_AVAILABLE DATA:_

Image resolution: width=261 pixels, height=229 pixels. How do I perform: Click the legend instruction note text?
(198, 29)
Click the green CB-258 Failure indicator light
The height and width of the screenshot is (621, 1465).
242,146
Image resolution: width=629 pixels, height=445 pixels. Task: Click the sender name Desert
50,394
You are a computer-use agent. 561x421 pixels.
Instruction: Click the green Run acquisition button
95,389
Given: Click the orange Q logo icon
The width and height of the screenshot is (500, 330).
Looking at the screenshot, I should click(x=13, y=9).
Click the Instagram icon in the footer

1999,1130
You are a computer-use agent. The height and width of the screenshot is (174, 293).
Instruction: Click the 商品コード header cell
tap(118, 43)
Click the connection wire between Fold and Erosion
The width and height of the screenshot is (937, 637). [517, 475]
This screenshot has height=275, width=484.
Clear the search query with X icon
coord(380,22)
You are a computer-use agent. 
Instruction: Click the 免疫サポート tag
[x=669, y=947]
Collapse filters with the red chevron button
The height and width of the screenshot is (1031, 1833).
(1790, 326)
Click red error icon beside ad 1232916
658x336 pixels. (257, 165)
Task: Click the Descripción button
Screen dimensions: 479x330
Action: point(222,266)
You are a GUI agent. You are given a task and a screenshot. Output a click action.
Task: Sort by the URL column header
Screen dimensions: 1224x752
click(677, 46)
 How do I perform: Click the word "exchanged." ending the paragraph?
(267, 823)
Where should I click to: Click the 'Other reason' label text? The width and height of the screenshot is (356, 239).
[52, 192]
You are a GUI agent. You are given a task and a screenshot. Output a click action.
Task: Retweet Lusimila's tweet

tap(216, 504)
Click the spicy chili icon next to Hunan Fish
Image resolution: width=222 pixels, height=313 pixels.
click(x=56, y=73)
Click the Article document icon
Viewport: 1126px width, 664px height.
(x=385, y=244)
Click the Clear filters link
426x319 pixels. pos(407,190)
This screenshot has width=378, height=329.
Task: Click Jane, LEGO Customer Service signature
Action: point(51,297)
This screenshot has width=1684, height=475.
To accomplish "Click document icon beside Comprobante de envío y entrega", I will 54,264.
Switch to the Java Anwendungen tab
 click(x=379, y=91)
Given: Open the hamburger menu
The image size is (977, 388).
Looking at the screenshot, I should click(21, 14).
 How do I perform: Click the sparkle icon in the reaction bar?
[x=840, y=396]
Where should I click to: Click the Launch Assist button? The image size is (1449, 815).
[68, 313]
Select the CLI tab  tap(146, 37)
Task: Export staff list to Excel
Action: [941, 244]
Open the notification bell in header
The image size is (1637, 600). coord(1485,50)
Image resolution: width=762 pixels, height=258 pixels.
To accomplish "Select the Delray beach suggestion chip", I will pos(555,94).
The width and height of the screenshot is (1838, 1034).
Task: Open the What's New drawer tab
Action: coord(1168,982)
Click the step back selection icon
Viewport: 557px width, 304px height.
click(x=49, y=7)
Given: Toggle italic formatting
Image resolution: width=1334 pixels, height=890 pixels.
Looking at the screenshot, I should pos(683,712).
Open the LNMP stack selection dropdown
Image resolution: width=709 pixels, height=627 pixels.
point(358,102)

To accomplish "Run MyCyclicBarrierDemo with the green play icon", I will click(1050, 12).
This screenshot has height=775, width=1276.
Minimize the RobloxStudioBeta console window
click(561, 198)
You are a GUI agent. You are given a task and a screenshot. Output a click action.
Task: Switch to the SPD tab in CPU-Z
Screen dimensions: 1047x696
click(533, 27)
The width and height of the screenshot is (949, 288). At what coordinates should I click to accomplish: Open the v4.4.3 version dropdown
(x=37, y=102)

_WRITTEN REQUEST:_ Reproduce all of the entries above line for line, without changing a single character.

_ANSWER FOR THE TASK:_
Image resolution: width=261 pixels, height=229 pixels. How do I perform: Click the legend instruction note text?
(198, 29)
Click the green CB-258 Failure indicator light
The height and width of the screenshot is (621, 1465).
242,146
Image resolution: width=629 pixels, height=445 pixels. Task: Click the sender name Desert
50,394
You are a computer-use agent. 561x421 pixels.
Instruction: Click the green Run acquisition button
95,389
Given: Click the orange Q logo icon
The width and height of the screenshot is (500, 330).
Looking at the screenshot, I should click(x=13, y=9).
Click the Instagram icon in the footer

1999,1130
You are a computer-use agent. The height and width of the screenshot is (174, 293).
Instruction: Click the 商品コード header cell
tap(118, 43)
Click the connection wire between Fold and Erosion
The width and height of the screenshot is (937, 637). [517, 475]
This screenshot has height=275, width=484.
Clear the search query with X icon
coord(380,22)
You are a computer-use agent. 
Instruction: Click the 免疫サポート tag
[x=669, y=947]
Collapse filters with the red chevron button
The height and width of the screenshot is (1031, 1833).
(1790, 326)
Click red error icon beside ad 1232916
658x336 pixels. (257, 165)
Task: Click the Descripción button
Screen dimensions: 479x330
Action: point(222,266)
You are a GUI agent. You are given a task and a screenshot. Output a click action.
Task: Sort by the URL column header
Screen dimensions: 1224x752
click(677, 46)
 How do I perform: Click the word "exchanged." ending the paragraph?
(267, 823)
Where should I click to: Click the 'Other reason' label text? The width and height of the screenshot is (356, 239).
[52, 192]
You are a GUI agent. You are given a task and a screenshot. Output a click action.
Task: Retweet Lusimila's tweet

tap(216, 504)
Click the spicy chili icon next to Hunan Fish
Image resolution: width=222 pixels, height=313 pixels.
click(x=56, y=73)
Click the Article document icon
Viewport: 1126px width, 664px height.
(x=385, y=244)
Click the Clear filters link
426x319 pixels. pos(407,190)
This screenshot has width=378, height=329.
Task: Click Jane, LEGO Customer Service signature
Action: point(51,297)
This screenshot has width=1684, height=475.
To accomplish "Click document icon beside Comprobante de envío y entrega", I will 54,264.
Switch to the Java Anwendungen tab
 click(x=379, y=91)
Given: Open the hamburger menu
The image size is (977, 388).
Looking at the screenshot, I should click(21, 14).
 How do I perform: Click the sparkle icon in the reaction bar?
[x=840, y=396]
Where should I click to: Click the Launch Assist button? The image size is (1449, 815).
[68, 313]
Select the CLI tab  tap(146, 37)
Task: Export staff list to Excel
Action: [941, 244]
Open the notification bell in header
The image size is (1637, 600). coord(1485,50)
Image resolution: width=762 pixels, height=258 pixels.
To accomplish "Select the Delray beach suggestion chip", I will pos(555,94).
The width and height of the screenshot is (1838, 1034).
Task: Open the What's New drawer tab
Action: coord(1168,982)
Click the step back selection icon
Viewport: 557px width, 304px height.
click(x=49, y=7)
Given: Toggle italic formatting
Image resolution: width=1334 pixels, height=890 pixels.
Looking at the screenshot, I should pos(683,712).
Open the LNMP stack selection dropdown
Image resolution: width=709 pixels, height=627 pixels.
point(358,102)

To accomplish "Run MyCyclicBarrierDemo with the green play icon", I will click(1050, 12).
This screenshot has height=775, width=1276.
Minimize the RobloxStudioBeta console window
click(561, 198)
You are a GUI agent. You are given a task and a screenshot. Output a click action.
Task: Switch to the SPD tab in CPU-Z
Screen dimensions: 1047x696
click(533, 27)
The width and height of the screenshot is (949, 288). At what coordinates should I click to accomplish: Open the v4.4.3 version dropdown
(x=37, y=102)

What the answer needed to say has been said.